5 フランスの動向
フランスは年金では一番難しく、ややこしい国である。1999年4月にジョスパン内閣の下で新しい年金改革に関するドラフトが発表されたが、アイディアレベルで法案化されていない。このアイディアの主たる調整内容は、モデル年金の受給にかかる要件の変更である。
フランスは、40年間保険を払込めば60歳からモデル年金を受給でき、40年払込めば60歳から減額無しでモデル年金を受給できる制度である。そこで将来は、42.5年間保険料を支払えば60歳から減額無しでモデル年金を受給できる制度にすることを提案している。これが、1999年4月にジョスパン内閣が提案した内容である。
フランスは早期退職が最も進んでいる国の1つで、余り長くは働かないので拠出要件を強化することはなかなか難しい。今まで40年拠出すれば満額年金が支給されたのに、これからは42.5年払込まなければ満額保険をもらえない。

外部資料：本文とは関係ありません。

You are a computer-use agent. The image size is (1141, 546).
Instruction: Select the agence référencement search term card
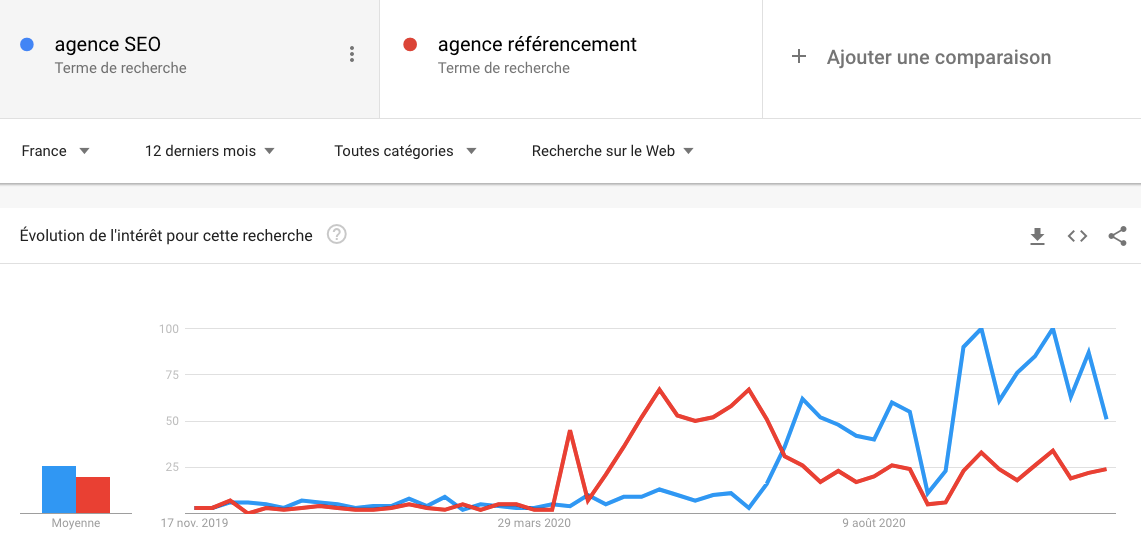tap(571, 59)
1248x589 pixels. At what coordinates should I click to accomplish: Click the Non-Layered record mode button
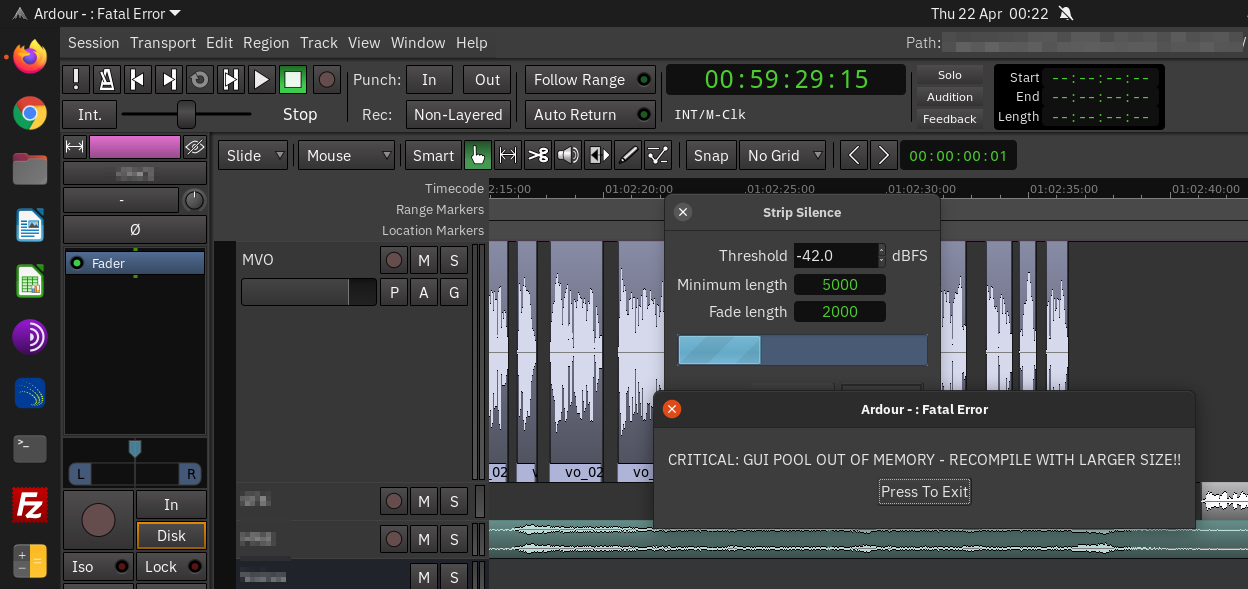click(458, 114)
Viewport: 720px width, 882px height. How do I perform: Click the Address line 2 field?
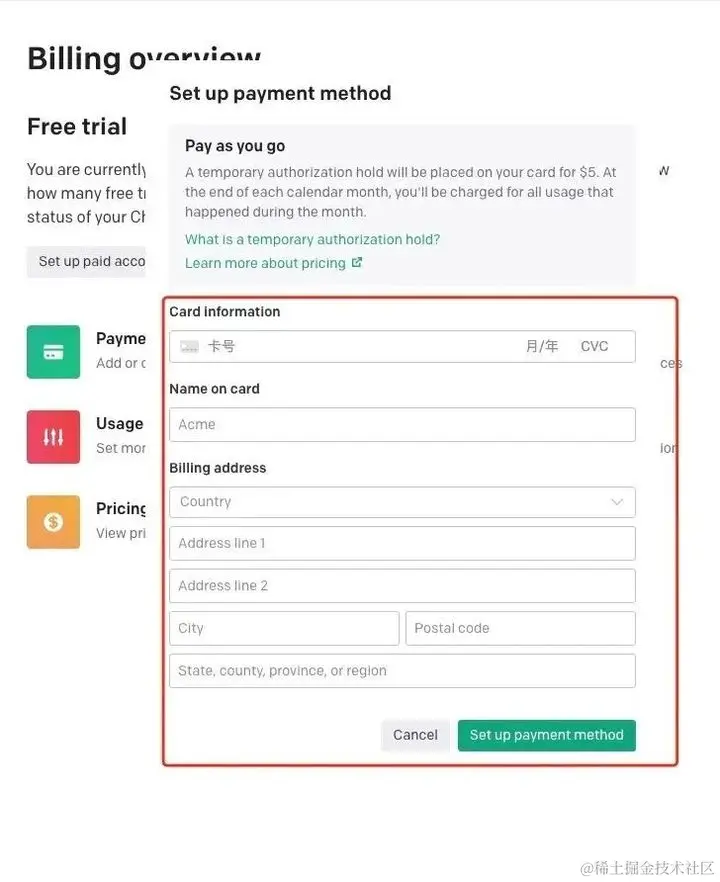pyautogui.click(x=402, y=586)
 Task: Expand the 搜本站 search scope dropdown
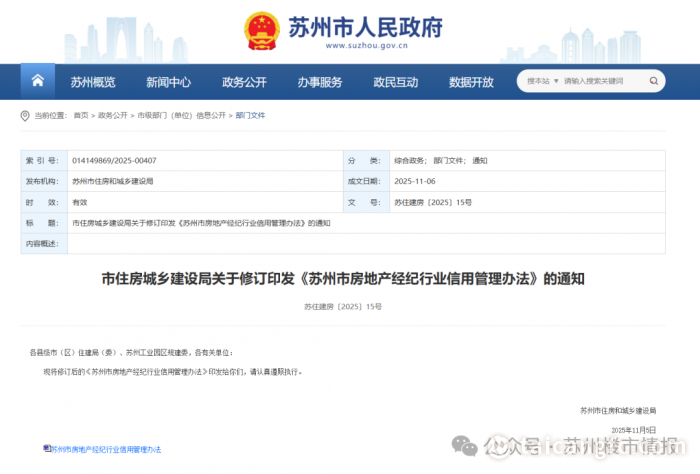[540, 81]
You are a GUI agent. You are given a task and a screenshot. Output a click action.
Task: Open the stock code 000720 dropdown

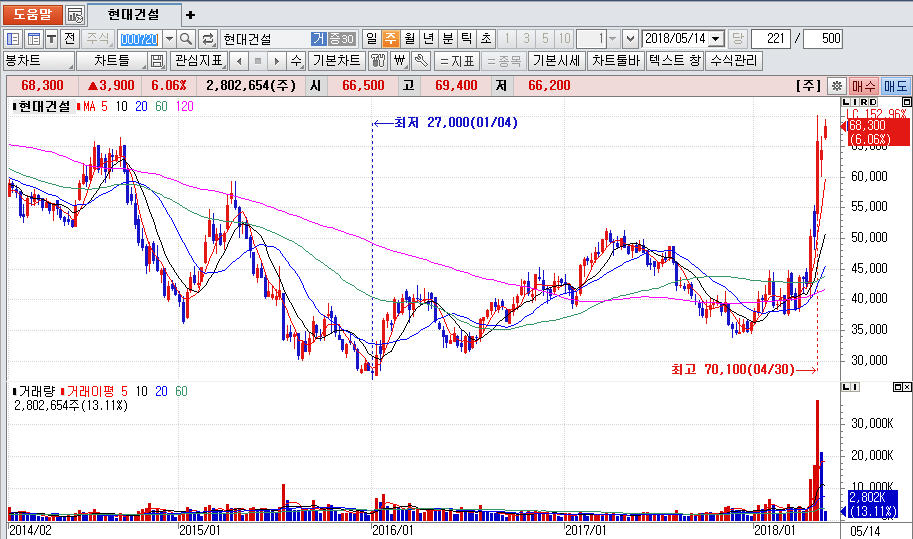coord(168,39)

しかも、42.5年の支給拠出の可能性は殆ど無くて、実際には40年しか払込をしていない者や35年しか払い込まない人達が多数いる。そのような人達の年金額の計算式はどうなるかというと、モデル年金に42.5分の払込み年数の割合を掛けたもので年金を算定することになる。要するに年金を減額することである。それで調整するのがジョスパン内閣の考え方である。
ミッテラン大統領時代に支給開始年齢を60歳に変えた。これは、かつて払込期間が37.55年あれば60歳から満額年金出すという制度から、現行の40年に変えたものある。
昔は37.5年保険料を払えば、60歳から減額無しでモデル年金が支払らわれていたものを40年の支給拠出に変更したもので、その40年を更に強化する案をジョスパン内閣が提案したものである。